It’s 2:00 am on a Saturday night. Just outside the Metro Theatre in Victoria, where Day 3 of Rifflandia has just wrapped up. About an hour earlier, patient fans were ushered in to an already over-capacity house to witness a spoken word and one of the most talked about guests at the four day arts festival: Saul Williams. The entering patrons are greeted with thunderous applause by the crowd already in their seats. Saul invites those without chairs to sit on the stage. Someone blurts out “Occupy Metro”, launching Saul into a story and captivating the audience all over again.

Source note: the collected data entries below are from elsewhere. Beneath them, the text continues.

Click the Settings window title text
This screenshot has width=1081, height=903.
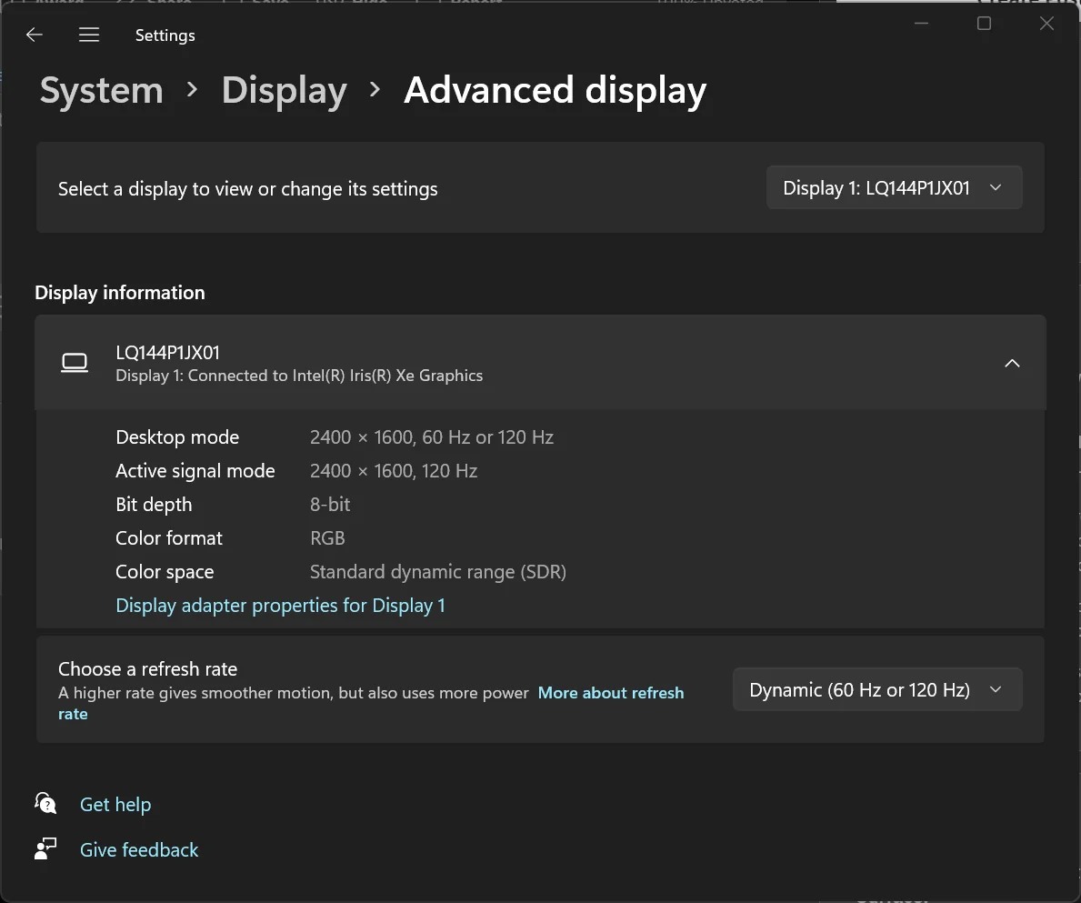(x=165, y=35)
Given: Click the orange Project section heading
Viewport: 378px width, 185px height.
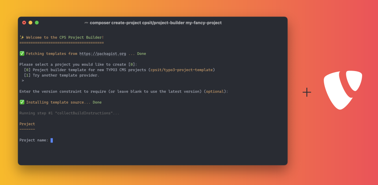Looking at the screenshot, I should click(x=27, y=124).
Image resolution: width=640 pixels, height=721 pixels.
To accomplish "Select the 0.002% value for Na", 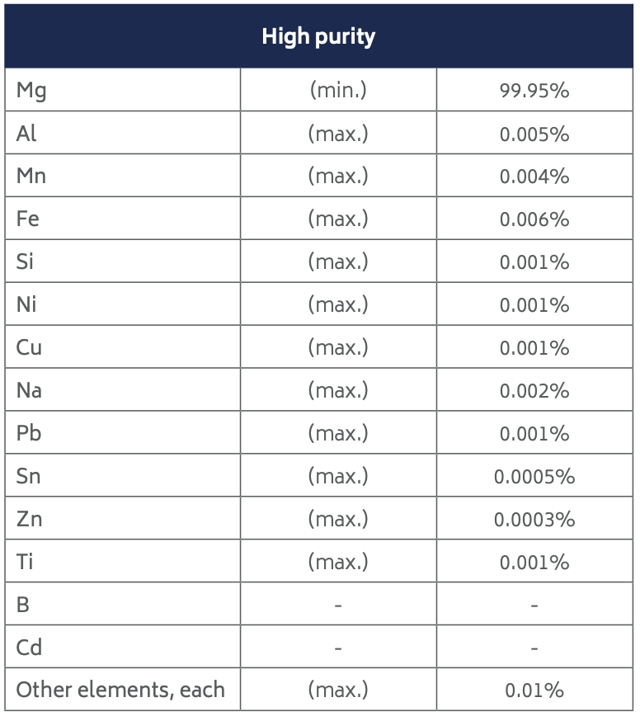I will click(534, 391).
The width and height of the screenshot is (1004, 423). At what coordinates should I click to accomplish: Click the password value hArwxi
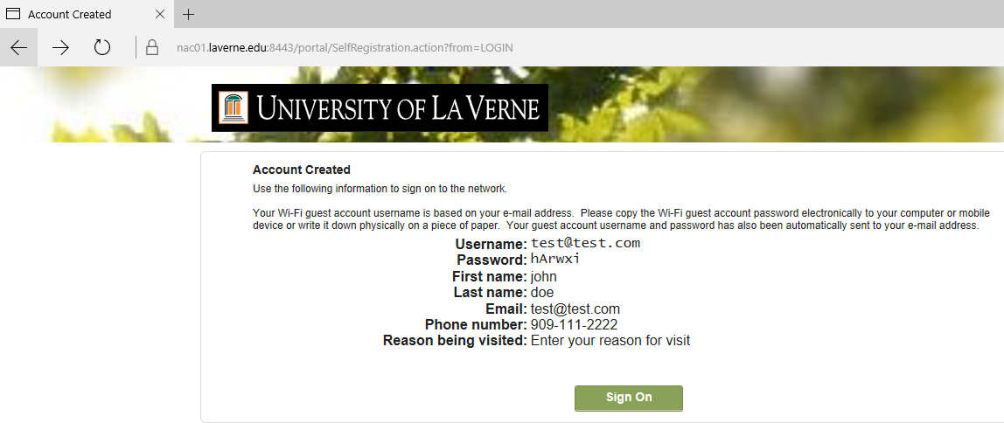(x=555, y=260)
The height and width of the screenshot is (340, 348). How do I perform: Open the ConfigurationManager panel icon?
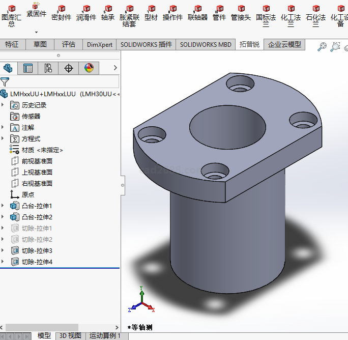[48, 68]
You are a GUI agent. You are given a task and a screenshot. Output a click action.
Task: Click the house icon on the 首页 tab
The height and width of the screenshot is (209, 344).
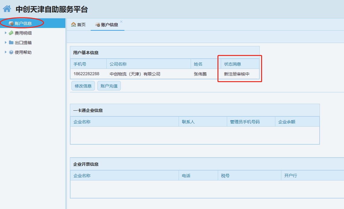[73, 25]
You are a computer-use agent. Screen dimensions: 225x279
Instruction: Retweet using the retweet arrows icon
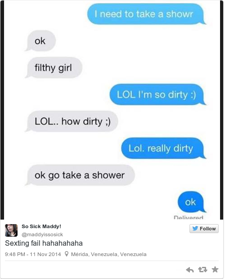[x=203, y=270]
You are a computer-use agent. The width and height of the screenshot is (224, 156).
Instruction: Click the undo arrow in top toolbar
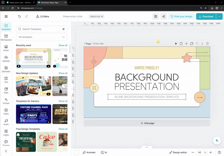tap(19, 17)
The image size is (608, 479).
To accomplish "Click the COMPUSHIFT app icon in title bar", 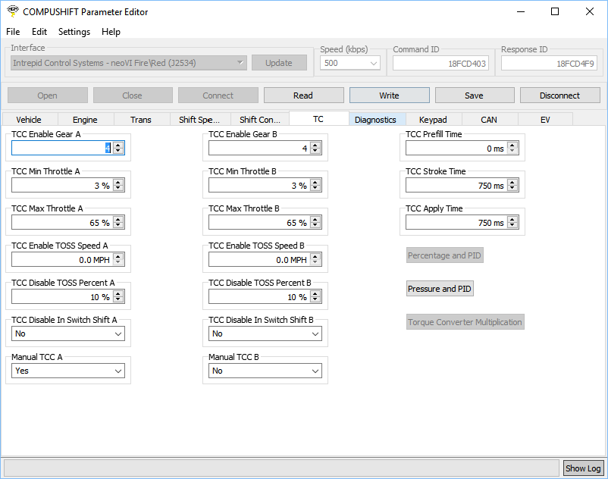I will click(12, 11).
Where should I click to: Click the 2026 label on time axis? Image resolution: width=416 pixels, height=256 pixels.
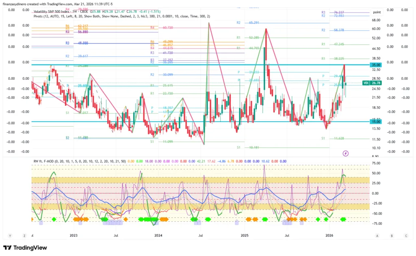pos(329,235)
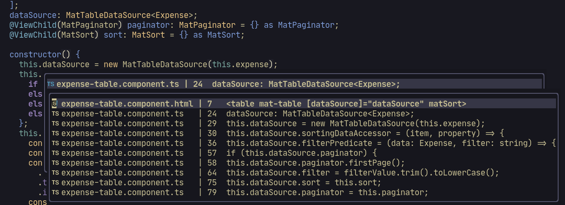Select the 'if (this.dataSource.paginator)' result
Viewport: 565px width, 205px height.
[304, 153]
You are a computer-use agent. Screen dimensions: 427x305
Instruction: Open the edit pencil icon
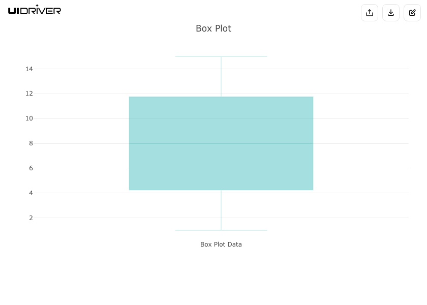(x=412, y=13)
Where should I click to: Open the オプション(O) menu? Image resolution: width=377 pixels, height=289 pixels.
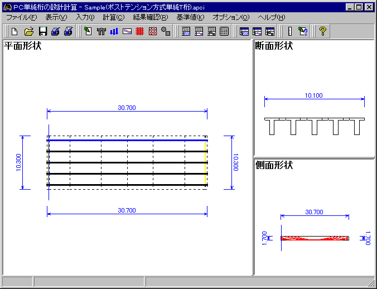(231, 17)
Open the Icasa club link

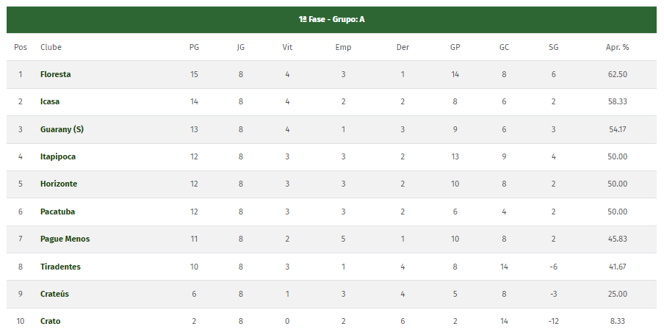point(51,101)
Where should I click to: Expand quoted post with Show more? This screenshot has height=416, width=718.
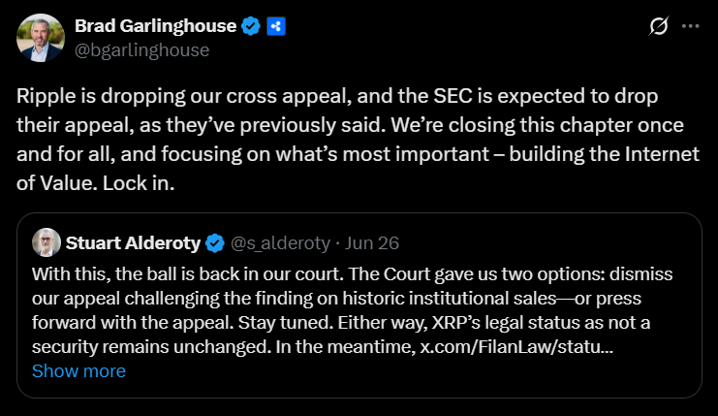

Fast forward back to 2am; fans and aspiring writers linger with their bicycles, hoping to chat with their hero, one of the few true icons in the spoken word and slam poetry field. He is humble, down-to-earth and one thing is clear: he is interested in what people have to say. It is clear why many aspiring poets look up to him: his stream-of-consciousness-like poems are chalk full of intelligent ideas, politics and literature. Occasionally, his poems have a song-like quality, reminiscent of the early days of hip hop. But that is not what makes Saul so endearing.
When I asked if I could ask him a few questions he agreed. He then said that although he would like to, he really came out just to talk to the people and would rather if we didn’t. He quickly asked if I could include some of the fans in our conversation. That’s the kind of person Saul Williams is. He is so interested in what others have to say, that he insisted on having local fans do an interview with him. Everybody is on equal footing with Saul.
While Saul was many people’s introduction into slam poetry and spoken word, I must confess that I first knew him as an actor. His most visible role was as the agoraphobic and germaphobic Ernie in K-PAX opposite Kevin Spacey and Jeff Bridges (With whom Saul had jam sessions with in the former’s trailer). During the show, Saul explained that his background was in theatre, which is why it was it so easy for to start performing poetry and music. Since my introduction to slam poetry almost five years ago, I have discovered his mastery of words.
Slam poetry often gets stereotyped as a having a political ideology, Saul says this is not necessarily true. Poets simply choose to speak out, but anybody has the power to. Words of a true artist. And Saul Williams is among the truest of artists. An artist for the people.